§ **Supplied data**:
....
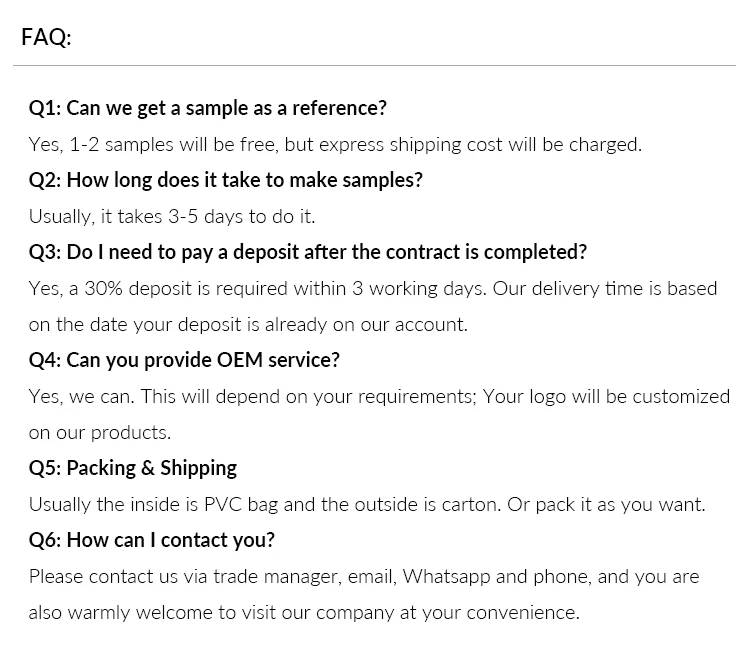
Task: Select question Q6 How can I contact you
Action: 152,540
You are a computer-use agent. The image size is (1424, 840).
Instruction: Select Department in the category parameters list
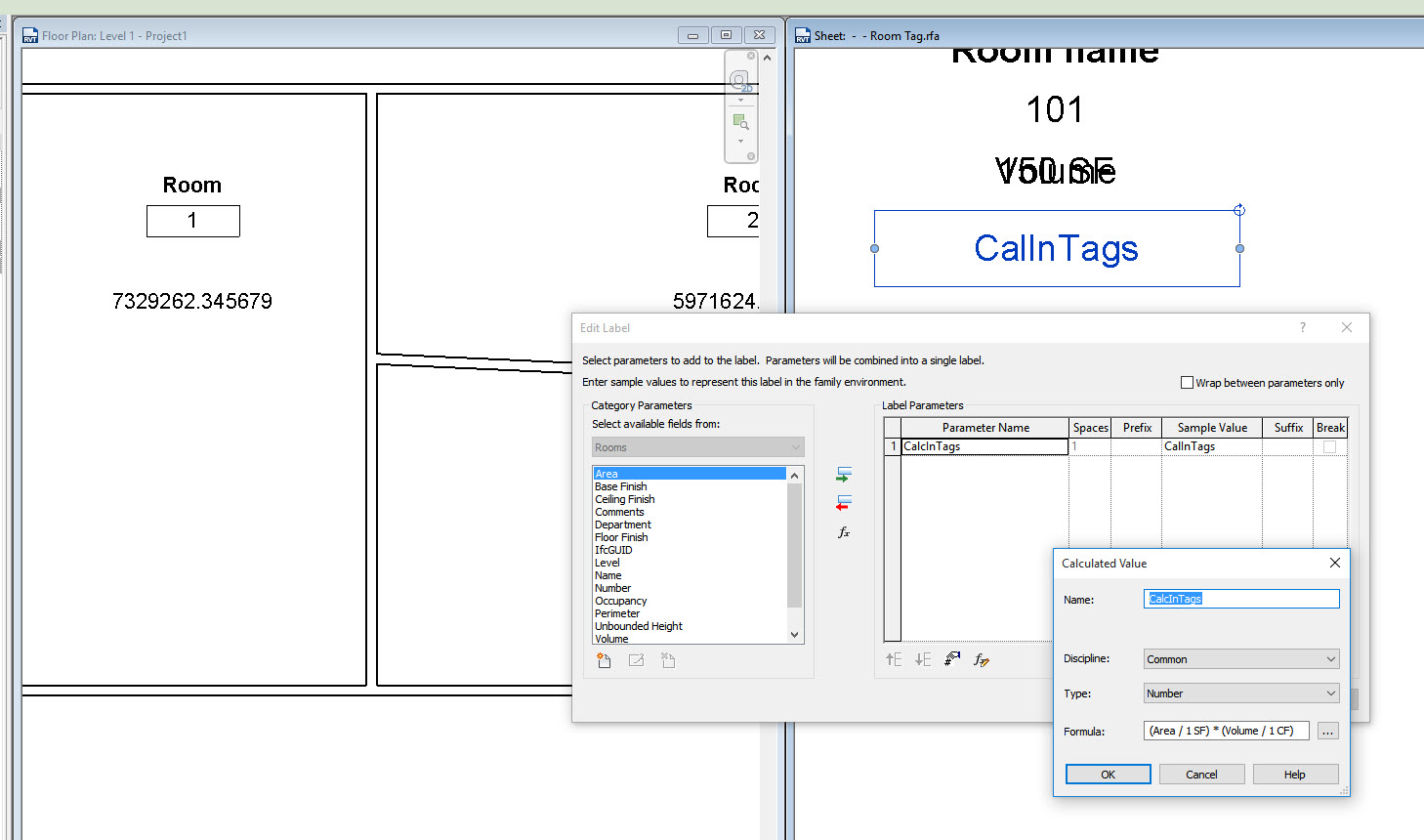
....
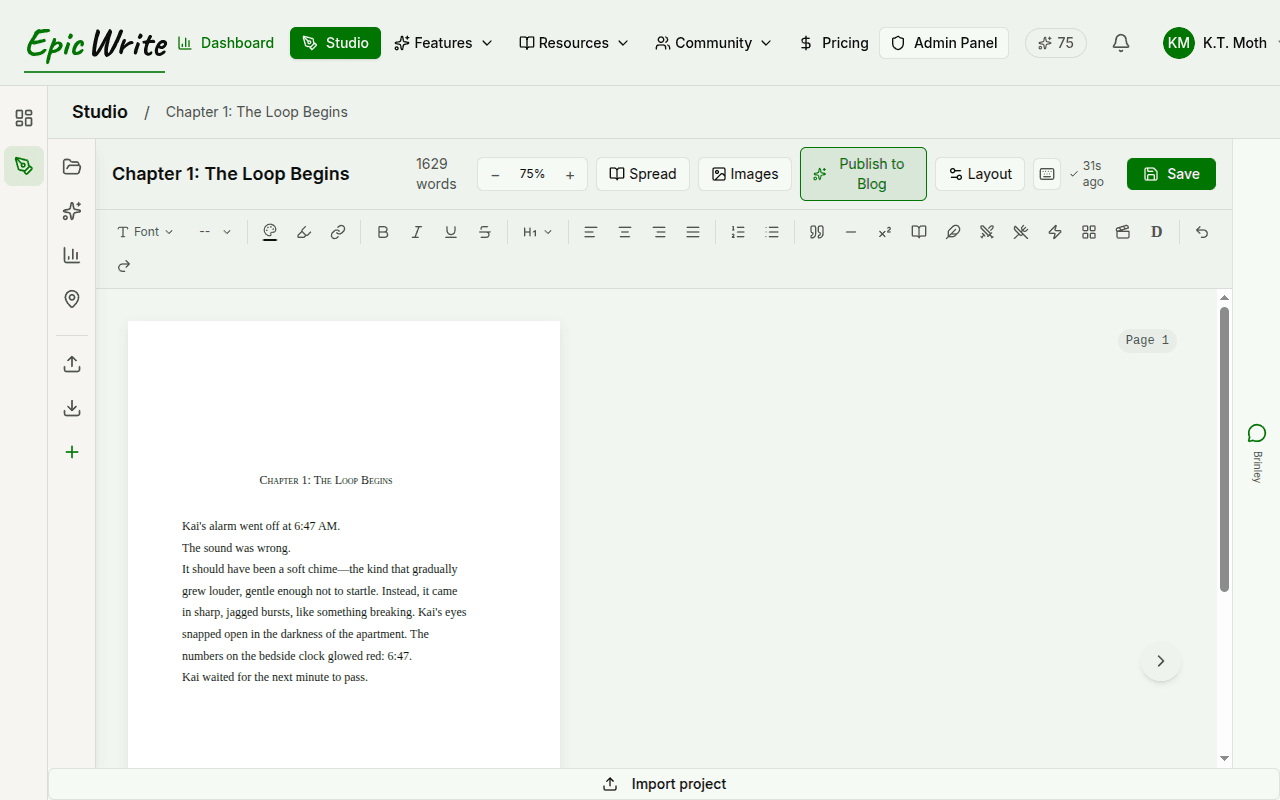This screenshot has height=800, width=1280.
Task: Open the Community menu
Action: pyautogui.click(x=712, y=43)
....
§ **The task**: Find the line with "You are a computer-use" in the material above. Reproduce it and each line after it up to and including the line with "Instruction: Select Department".

§ **Solved exercise**:
You are a computer-use agent. The image size is (1424, 840).
Instruction: Select Department in the category parameters list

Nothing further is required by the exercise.